====== RECORDS FOR THIS TASK ======

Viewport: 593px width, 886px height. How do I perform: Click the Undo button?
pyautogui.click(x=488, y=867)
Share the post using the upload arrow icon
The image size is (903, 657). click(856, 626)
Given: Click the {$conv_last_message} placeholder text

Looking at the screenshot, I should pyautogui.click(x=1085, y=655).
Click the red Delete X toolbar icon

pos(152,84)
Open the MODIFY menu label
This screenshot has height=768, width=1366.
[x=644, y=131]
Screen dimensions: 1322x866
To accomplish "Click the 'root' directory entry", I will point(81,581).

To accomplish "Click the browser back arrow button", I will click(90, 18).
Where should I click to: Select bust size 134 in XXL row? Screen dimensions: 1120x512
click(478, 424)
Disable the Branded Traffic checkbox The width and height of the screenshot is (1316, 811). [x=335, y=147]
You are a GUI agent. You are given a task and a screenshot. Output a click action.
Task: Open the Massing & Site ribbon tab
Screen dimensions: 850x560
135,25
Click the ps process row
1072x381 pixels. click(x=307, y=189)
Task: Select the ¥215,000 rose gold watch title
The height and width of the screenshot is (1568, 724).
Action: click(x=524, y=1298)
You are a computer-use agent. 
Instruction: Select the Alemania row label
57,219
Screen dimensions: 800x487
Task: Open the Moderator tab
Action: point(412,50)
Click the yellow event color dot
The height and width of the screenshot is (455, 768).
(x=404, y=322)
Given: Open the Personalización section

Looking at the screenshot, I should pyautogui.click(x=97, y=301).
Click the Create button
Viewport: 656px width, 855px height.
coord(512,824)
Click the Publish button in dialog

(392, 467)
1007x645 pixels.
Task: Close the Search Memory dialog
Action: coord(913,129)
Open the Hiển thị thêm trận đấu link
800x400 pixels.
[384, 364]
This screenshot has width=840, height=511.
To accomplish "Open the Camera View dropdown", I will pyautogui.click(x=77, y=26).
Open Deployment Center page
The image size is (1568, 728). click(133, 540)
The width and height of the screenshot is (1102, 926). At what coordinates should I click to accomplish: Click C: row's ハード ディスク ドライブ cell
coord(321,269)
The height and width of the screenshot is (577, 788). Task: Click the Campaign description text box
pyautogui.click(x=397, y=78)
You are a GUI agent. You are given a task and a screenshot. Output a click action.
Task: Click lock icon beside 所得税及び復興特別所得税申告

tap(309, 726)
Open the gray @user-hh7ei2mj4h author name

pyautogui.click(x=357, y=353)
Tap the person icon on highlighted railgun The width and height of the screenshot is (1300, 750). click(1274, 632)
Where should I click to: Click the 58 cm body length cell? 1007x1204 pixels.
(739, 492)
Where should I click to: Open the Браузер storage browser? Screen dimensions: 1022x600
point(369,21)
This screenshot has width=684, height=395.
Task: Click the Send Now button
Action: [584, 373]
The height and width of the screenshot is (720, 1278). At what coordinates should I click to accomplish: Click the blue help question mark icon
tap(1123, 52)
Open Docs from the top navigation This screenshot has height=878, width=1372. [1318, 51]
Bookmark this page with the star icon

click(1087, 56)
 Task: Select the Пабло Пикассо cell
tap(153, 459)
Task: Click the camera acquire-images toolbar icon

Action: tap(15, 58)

======

> PROBLEM TO SOLVE: Retype the material above in full, keeping every word as it stands.

> RESULT OF THIS EXERCISE:
Viewport: 593px width, 886px height. How do I perform: Click the Undo button?
pyautogui.click(x=488, y=867)
Share the post using the upload arrow icon
The image size is (903, 657). click(856, 626)
Given: Click the {$conv_last_message} placeholder text

Looking at the screenshot, I should pyautogui.click(x=1085, y=655).
Click the red Delete X toolbar icon

pos(152,84)
Open the MODIFY menu label
This screenshot has height=768, width=1366.
[x=644, y=131]
Screen dimensions: 1322x866
To accomplish "Click the 'root' directory entry", I will point(81,581).

To accomplish "Click the browser back arrow button", I will click(90, 18).
Where should I click to: Select bust size 134 in XXL row? Screen dimensions: 1120x512
click(478, 424)
Disable the Branded Traffic checkbox The width and height of the screenshot is (1316, 811). [x=335, y=147]
You are a GUI agent. You are given a task and a screenshot. Output a click action.
Task: Open the Massing & Site ribbon tab
Screen dimensions: 850x560
135,25
Click the ps process row
1072x381 pixels. click(x=307, y=189)
Task: Select the ¥215,000 rose gold watch title
The height and width of the screenshot is (1568, 724).
Action: click(x=524, y=1298)
You are a computer-use agent. 
Instruction: Select the Alemania row label
57,219
Screen dimensions: 800x487
Task: Open the Moderator tab
Action: point(412,50)
Click the yellow event color dot
The height and width of the screenshot is (455, 768).
(x=404, y=322)
Given: Open the Personalización section

Looking at the screenshot, I should pyautogui.click(x=97, y=301).
Click the Create button
Viewport: 656px width, 855px height.
coord(512,824)
Click the Publish button in dialog

(392, 467)
1007x645 pixels.
Task: Close the Search Memory dialog
Action: coord(913,129)
Open the Hiển thị thêm trận đấu link
800x400 pixels.
[384, 364]
This screenshot has width=840, height=511.
To accomplish "Open the Camera View dropdown", I will pyautogui.click(x=77, y=26).
Open Deployment Center page
The image size is (1568, 728). click(133, 540)
The width and height of the screenshot is (1102, 926). At what coordinates should I click to accomplish: Click C: row's ハード ディスク ドライブ cell
coord(321,269)
The height and width of the screenshot is (577, 788). Task: Click the Campaign description text box
pyautogui.click(x=397, y=78)
You are a GUI agent. You are given a task and a screenshot. Output a click action.
Task: Click lock icon beside 所得税及び復興特別所得税申告

tap(309, 726)
Open the gray @user-hh7ei2mj4h author name

pyautogui.click(x=357, y=353)
Tap the person icon on highlighted railgun The width and height of the screenshot is (1300, 750). click(1274, 632)
Where should I click to: Click the 58 cm body length cell? 1007x1204 pixels.
(739, 492)
Where should I click to: Open the Браузер storage browser? Screen dimensions: 1022x600
point(369,21)
This screenshot has width=684, height=395.
Task: Click the Send Now button
Action: [584, 373]
The height and width of the screenshot is (720, 1278). At what coordinates should I click to accomplish: Click the blue help question mark icon
tap(1123, 52)
Open Docs from the top navigation This screenshot has height=878, width=1372. [1318, 51]
Bookmark this page with the star icon

click(1087, 56)
 Task: Select the Пабло Пикассо cell
tap(153, 459)
Task: Click the camera acquire-images toolbar icon

Action: tap(15, 58)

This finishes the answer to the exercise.